Delhi is a rarity on the Indian landscape: a symbol of urban progress rather than urban decay. And for almost a decade, Sheila Dikshit has presided over the nation’s Capital as its chief minister. Dikshit, nearing the end of an unprecedented second term, has helped guide an array of economic and political changes. Under her watch, the first phase of the Delhi Metro was completed on budget and on time—a feat heralded as belying the stereotype of the Indian government’s inefficiency. The second phase is on track to be finished in time for the Commonwealth Games, scheduled to be held in the city in 2010.
Also during her tenure, power distribution has been privatized, pollution reduced, and green areas throughout the city increased. Students at government schools are performing better. In addition, Dikshit has attempted to lessen the tensions between the bureaucracy and citizens through an initiative that brings both sides together for regular discussions. Bhagidari, as it is called, has been held up as an international model of good governance.

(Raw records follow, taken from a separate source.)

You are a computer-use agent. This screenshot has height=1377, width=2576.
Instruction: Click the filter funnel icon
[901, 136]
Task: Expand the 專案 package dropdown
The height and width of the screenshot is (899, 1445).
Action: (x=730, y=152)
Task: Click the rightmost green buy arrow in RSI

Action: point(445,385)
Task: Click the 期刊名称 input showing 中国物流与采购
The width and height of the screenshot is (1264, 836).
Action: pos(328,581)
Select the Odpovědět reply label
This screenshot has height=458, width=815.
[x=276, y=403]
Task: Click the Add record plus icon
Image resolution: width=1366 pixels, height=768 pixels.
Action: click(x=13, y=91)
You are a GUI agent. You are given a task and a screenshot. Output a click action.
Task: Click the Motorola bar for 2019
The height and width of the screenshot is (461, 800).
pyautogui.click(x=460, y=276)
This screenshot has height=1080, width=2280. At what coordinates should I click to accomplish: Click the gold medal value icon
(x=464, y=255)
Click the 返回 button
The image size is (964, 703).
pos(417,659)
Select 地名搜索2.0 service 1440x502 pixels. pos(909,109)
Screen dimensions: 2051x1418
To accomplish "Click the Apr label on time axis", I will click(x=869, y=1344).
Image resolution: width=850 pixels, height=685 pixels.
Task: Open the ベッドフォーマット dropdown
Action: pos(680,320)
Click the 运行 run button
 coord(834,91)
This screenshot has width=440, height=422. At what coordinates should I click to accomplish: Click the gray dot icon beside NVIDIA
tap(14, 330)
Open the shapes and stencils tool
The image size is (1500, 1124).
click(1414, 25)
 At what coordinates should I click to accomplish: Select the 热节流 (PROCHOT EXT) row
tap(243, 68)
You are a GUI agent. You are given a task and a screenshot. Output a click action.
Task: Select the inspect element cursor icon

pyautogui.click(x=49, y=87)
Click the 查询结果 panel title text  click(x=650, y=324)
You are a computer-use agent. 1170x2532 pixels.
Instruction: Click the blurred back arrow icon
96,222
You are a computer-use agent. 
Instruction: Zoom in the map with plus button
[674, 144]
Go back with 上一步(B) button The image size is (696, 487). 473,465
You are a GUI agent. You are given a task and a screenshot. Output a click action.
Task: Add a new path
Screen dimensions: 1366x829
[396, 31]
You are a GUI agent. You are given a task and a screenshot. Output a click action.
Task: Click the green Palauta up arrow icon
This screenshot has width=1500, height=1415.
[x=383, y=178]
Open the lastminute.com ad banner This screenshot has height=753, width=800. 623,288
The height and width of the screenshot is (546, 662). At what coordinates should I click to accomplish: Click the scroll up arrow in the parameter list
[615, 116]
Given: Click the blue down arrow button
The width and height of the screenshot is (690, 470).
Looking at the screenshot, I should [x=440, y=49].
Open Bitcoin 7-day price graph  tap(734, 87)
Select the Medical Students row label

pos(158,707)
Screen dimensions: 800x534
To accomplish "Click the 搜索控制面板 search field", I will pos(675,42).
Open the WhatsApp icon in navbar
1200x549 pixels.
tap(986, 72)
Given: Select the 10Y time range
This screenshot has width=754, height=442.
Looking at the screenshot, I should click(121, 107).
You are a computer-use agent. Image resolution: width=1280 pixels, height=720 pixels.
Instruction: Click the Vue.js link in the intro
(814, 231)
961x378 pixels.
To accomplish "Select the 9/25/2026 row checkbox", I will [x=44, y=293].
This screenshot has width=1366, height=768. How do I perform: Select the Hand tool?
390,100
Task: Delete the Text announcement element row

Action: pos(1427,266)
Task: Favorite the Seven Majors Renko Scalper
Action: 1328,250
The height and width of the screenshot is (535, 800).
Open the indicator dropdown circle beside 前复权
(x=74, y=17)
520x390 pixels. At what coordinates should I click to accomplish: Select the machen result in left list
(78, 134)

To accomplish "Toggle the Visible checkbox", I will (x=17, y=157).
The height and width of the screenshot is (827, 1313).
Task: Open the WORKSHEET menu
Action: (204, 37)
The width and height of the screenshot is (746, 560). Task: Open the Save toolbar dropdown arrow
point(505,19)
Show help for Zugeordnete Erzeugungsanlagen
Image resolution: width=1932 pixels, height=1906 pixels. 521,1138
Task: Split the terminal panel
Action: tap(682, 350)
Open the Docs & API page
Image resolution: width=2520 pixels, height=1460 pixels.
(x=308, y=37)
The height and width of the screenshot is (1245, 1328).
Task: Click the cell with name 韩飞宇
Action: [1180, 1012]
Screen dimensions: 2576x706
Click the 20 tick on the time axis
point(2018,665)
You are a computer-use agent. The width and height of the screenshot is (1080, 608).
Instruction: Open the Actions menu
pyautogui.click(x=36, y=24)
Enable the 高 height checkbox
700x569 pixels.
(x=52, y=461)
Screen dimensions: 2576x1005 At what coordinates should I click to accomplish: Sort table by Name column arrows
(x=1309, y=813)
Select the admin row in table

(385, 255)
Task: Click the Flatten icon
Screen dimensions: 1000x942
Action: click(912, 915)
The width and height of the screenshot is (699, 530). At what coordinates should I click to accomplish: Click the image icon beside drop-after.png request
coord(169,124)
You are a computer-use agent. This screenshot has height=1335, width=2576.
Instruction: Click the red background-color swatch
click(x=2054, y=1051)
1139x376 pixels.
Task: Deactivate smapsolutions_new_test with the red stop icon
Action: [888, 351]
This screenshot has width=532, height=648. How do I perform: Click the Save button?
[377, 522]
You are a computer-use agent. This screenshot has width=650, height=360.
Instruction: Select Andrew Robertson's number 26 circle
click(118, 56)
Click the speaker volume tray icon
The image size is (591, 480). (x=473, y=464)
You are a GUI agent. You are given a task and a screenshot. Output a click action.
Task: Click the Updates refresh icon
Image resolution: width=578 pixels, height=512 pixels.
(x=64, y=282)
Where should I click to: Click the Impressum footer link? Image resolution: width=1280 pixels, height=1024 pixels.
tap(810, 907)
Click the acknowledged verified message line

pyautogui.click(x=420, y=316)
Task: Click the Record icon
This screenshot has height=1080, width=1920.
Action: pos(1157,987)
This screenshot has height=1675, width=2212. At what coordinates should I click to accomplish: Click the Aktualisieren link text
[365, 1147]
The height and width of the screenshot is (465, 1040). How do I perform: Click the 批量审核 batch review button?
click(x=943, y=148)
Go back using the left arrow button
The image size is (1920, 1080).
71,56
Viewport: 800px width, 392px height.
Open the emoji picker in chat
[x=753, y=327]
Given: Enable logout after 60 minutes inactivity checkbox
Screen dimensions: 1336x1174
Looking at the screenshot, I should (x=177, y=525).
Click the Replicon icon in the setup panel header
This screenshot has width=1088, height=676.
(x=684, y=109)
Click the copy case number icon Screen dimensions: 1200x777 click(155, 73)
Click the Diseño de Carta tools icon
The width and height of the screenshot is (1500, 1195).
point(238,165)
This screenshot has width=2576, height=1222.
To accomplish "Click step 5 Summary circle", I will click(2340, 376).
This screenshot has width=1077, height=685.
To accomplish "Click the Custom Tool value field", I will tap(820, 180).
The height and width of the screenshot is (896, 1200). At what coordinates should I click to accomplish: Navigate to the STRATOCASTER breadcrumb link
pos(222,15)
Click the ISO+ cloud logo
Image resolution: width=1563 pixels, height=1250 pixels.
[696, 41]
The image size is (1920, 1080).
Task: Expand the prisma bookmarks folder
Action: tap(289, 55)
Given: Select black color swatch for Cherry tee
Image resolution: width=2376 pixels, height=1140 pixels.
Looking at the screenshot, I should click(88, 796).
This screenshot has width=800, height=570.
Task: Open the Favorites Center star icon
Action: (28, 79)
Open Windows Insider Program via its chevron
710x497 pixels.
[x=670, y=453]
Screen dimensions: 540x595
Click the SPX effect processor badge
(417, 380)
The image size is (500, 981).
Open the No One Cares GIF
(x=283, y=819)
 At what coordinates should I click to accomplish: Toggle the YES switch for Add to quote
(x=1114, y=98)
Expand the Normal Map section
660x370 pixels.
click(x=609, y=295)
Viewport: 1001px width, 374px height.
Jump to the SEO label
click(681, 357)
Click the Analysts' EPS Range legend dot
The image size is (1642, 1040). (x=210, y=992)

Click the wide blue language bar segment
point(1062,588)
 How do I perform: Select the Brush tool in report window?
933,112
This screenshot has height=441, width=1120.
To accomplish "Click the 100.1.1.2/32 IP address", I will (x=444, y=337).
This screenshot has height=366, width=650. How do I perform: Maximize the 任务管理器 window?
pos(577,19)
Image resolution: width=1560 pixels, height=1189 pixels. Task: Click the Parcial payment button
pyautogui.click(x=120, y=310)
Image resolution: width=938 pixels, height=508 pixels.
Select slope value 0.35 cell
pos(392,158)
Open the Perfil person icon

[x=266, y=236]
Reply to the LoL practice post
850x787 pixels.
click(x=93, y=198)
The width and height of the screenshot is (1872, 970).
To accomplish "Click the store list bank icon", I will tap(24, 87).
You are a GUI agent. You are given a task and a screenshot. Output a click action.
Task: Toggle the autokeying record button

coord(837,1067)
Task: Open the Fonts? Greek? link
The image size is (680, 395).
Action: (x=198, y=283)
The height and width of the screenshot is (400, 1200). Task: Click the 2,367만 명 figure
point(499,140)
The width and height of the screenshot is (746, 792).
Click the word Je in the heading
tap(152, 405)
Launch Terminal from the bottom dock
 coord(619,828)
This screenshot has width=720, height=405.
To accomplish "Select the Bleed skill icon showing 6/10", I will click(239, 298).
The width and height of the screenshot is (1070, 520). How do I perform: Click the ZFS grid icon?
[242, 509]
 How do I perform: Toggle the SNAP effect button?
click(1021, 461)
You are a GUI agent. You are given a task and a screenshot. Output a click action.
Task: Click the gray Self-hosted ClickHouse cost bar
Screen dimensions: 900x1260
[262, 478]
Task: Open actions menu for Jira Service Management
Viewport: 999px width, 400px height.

CM Sheila Dikshit says Delhi has improved in many ways, but there are still miles to go
Yet, Dikshit would be among the first to acknowledge that progress has not come fast enough or without snags. Delhi is straining under the weight of a vast and growing population. More than 13 million people live there, and half a million more move in every year. Decision-making can be excruciatingly slow, especially since her administration shares authority in the city with elected municipal leaders and a lieutenant-governor appointed by India’s President.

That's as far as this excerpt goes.